→ **GIVEN PASSAGE**:
"""

Meredith Stern

Craft in Time: A Celebration of Essential Labor, 2014–15

Meredith Stern

Craft in Time: A Celebration of Essential Labor, 2014–15

Date

2015

Edition Size

4

Media

Linocut

Binding

Loose pages

Format

Portfolio

Dimensions

36 × 24 in


View Collectors

Rhode Island School of Design, The RISD Museum

University of Connecticut (UCONN)

A printed portfolio of 14 linoleum block printed portraits, printed by the artist by hand. These pieces depict a selection of my colleagues: individuals who work in proximity to me and who inspire me. These portraits amplify the dedication and creative magic that individuals express while practicing their craft. Subjects are depicted in their studio, workplace, or home where they build, practice, or express their artistic craft. These pieces celebrate the complex, dynamic lives of our contemporaries who can teach, inspire, and inform our own work. By presenting people I interact with, rather than depict celebrities or strangers, the narrative is shifted away from objectifying individuals and instead emphasizes the importance of loving and celebrating one’s creative community.

"""

→ **EXERCISE OBJECTIVE**: Revise the portfolio entry from "University of Connecticut" to "one’s creative community.", putting "likenesses" wherever "portraits" appears.

→ **RECORD EXTRACTS**:
"""

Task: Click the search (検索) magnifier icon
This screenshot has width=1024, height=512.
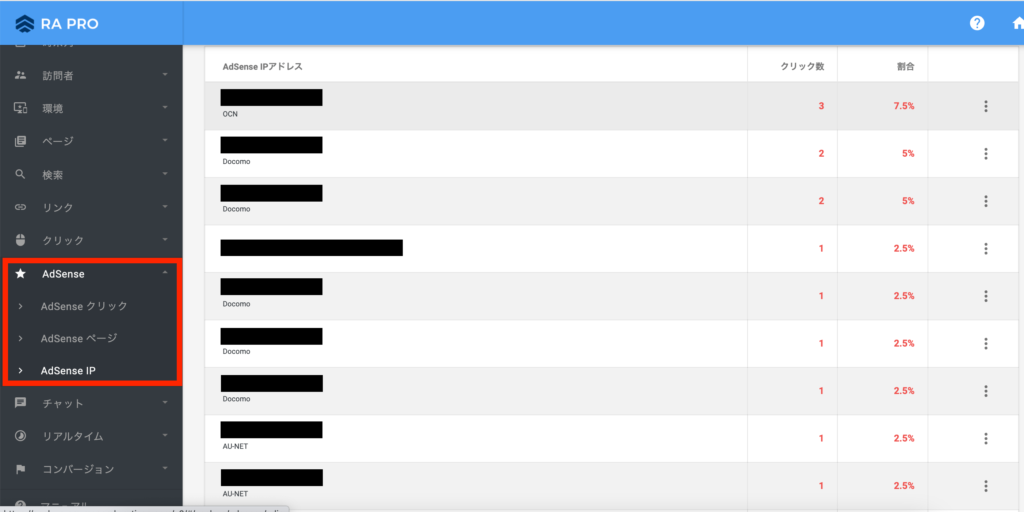Action: click(x=20, y=174)
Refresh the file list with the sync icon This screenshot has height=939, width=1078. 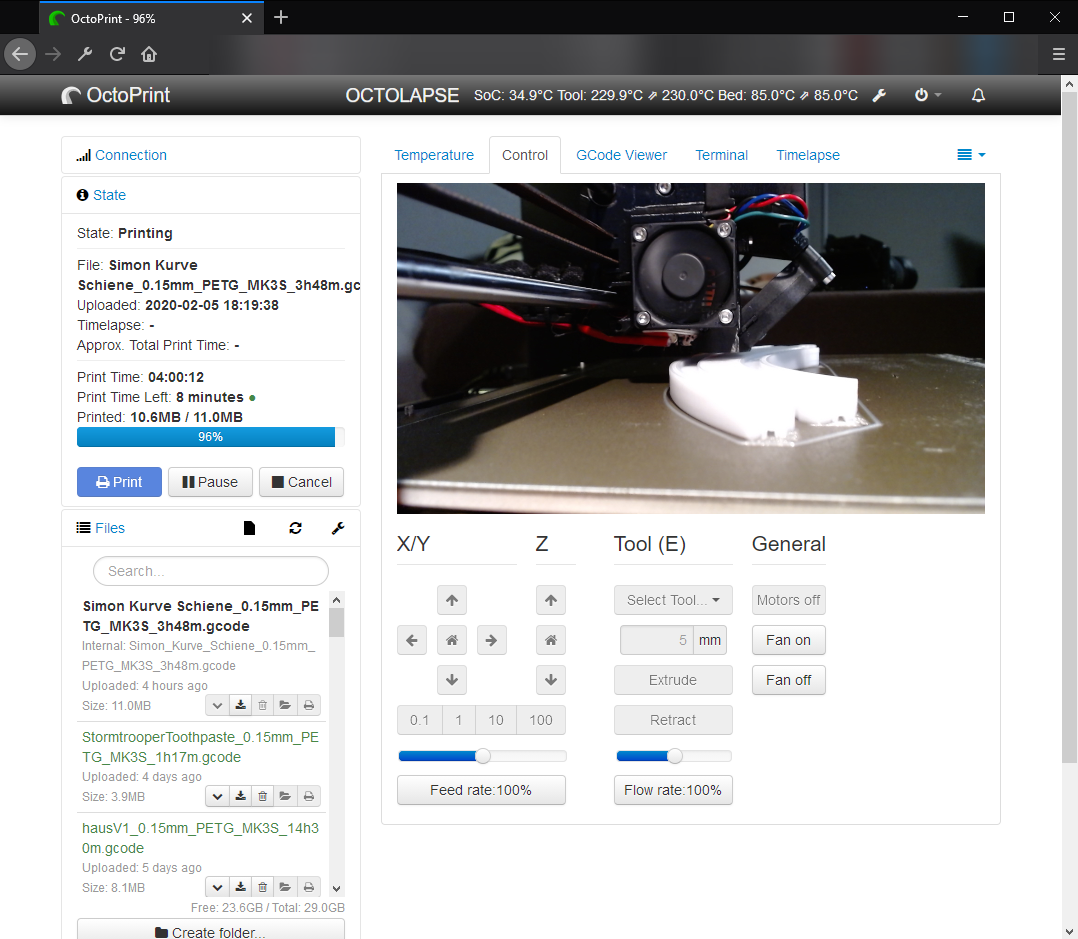(295, 528)
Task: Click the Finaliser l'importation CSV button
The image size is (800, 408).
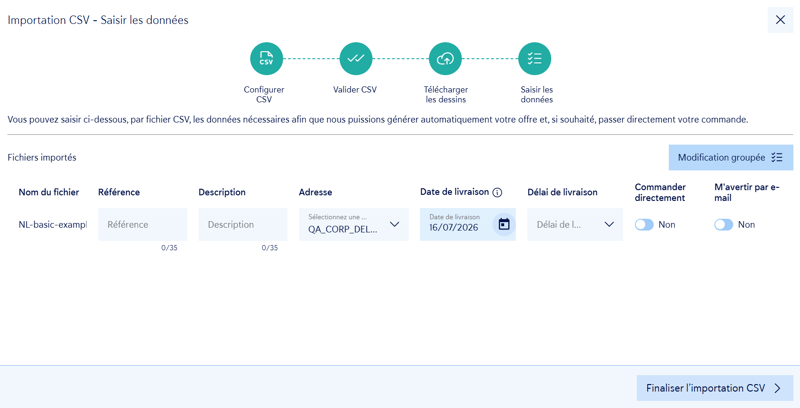Action: [x=715, y=388]
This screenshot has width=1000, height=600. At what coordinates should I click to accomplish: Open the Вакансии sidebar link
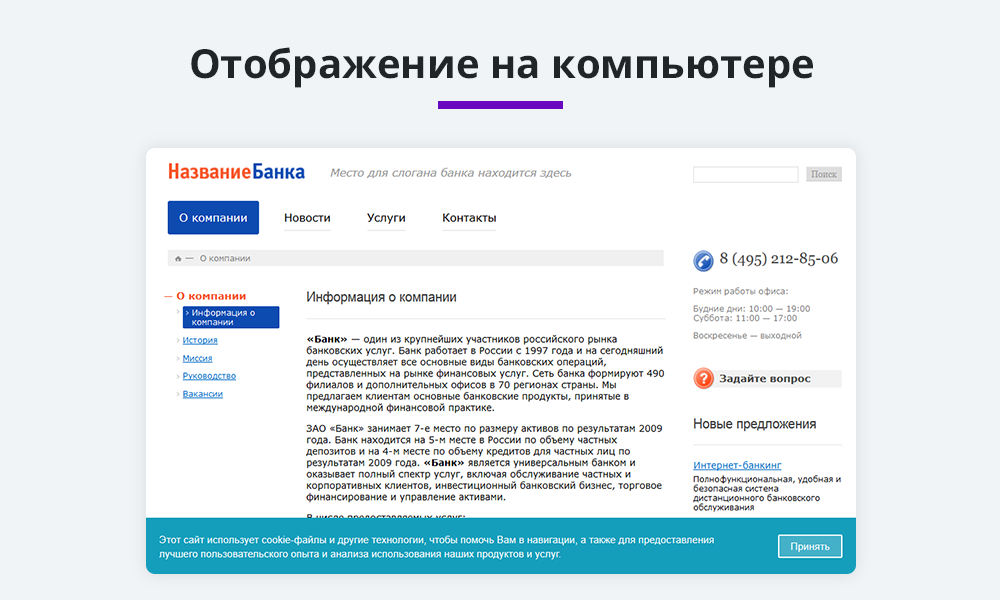[203, 394]
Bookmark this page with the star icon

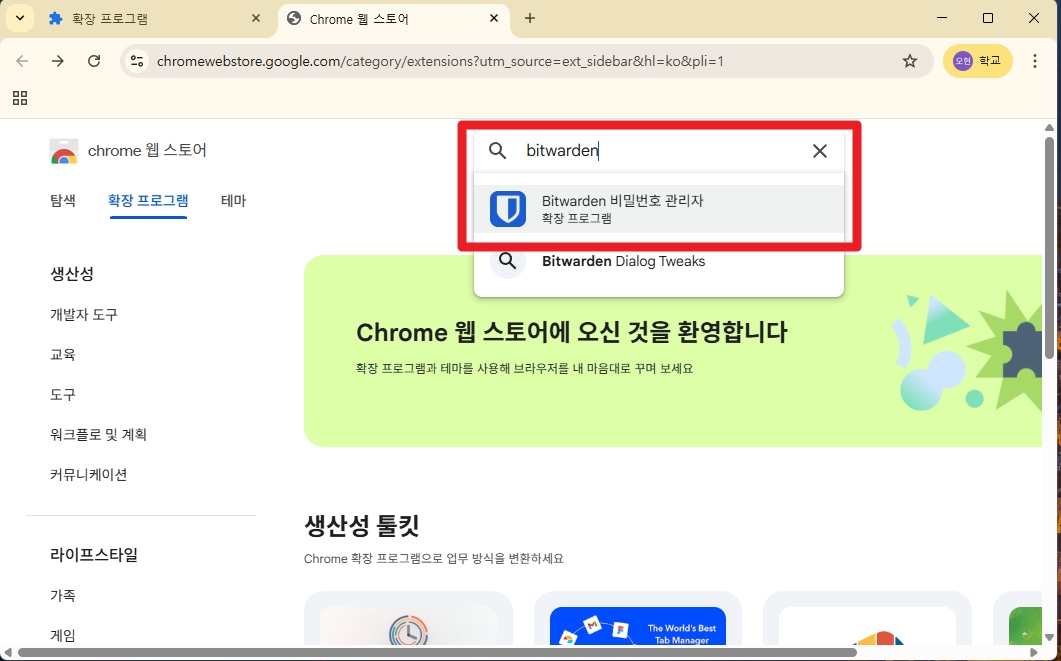[909, 61]
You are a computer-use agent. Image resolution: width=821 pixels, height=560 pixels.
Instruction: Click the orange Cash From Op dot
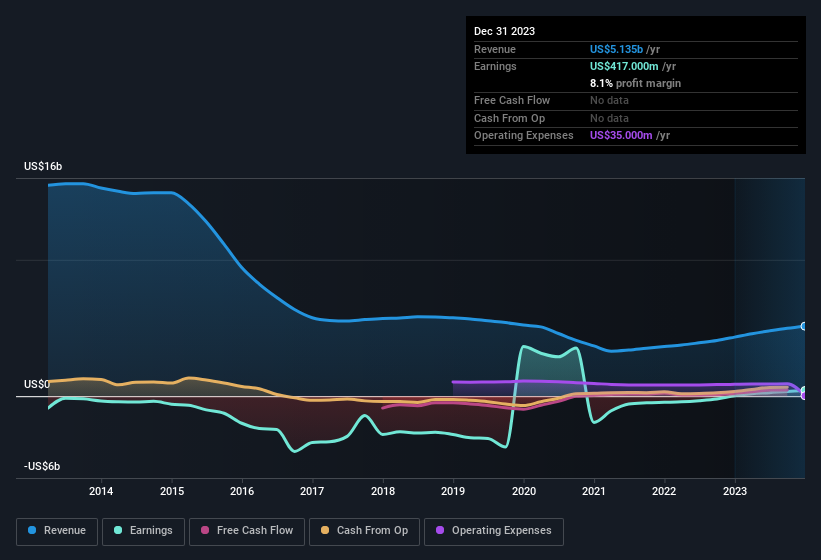[325, 531]
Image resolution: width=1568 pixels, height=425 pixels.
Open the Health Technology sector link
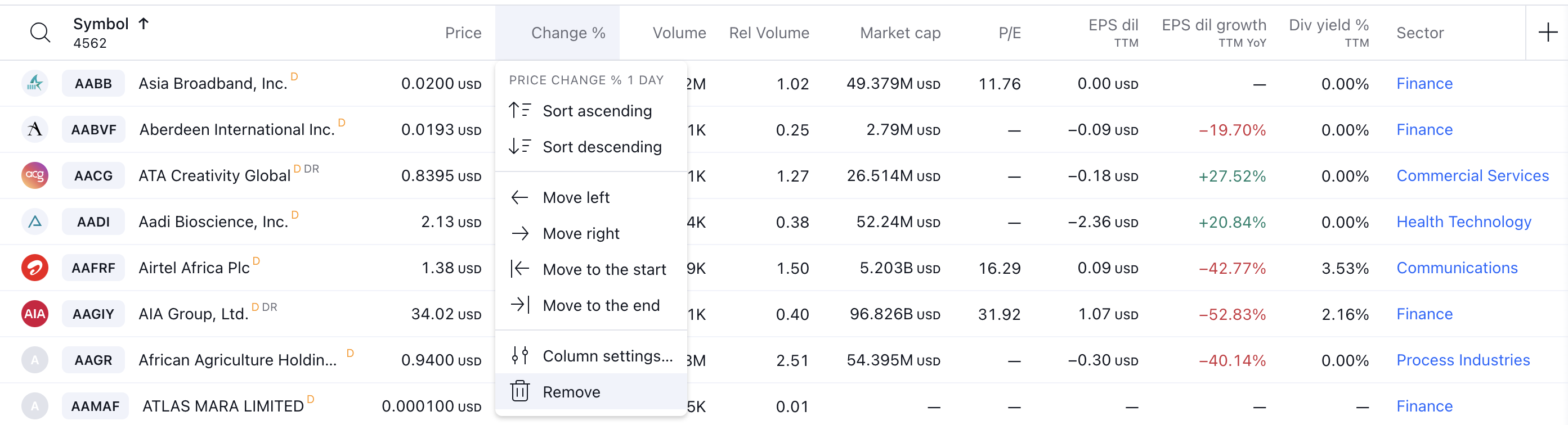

"""

→ **SOLUTION**:
University of Connecticut (UCONN)

A printed portfolio of 14 linoleum block printed likenesses, printed by the artist by hand. These pieces depict a selection of my colleagues: individuals who work in proximity to me and who inspire me. These likenesses amplify the dedication and creative magic that individuals express while practicing their craft. Subjects are depicted in their studio, workplace, or home where they build, practice, or express their artistic craft. These pieces celebrate the complex, dynamic lives of our contemporaries who can teach, inspire, and inform our own work. By presenting people I interact with, rather than depict celebrities or strangers, the narrative is shifted away from objectifying individuals and instead emphasizes the importance of loving and celebrating one’s creative community.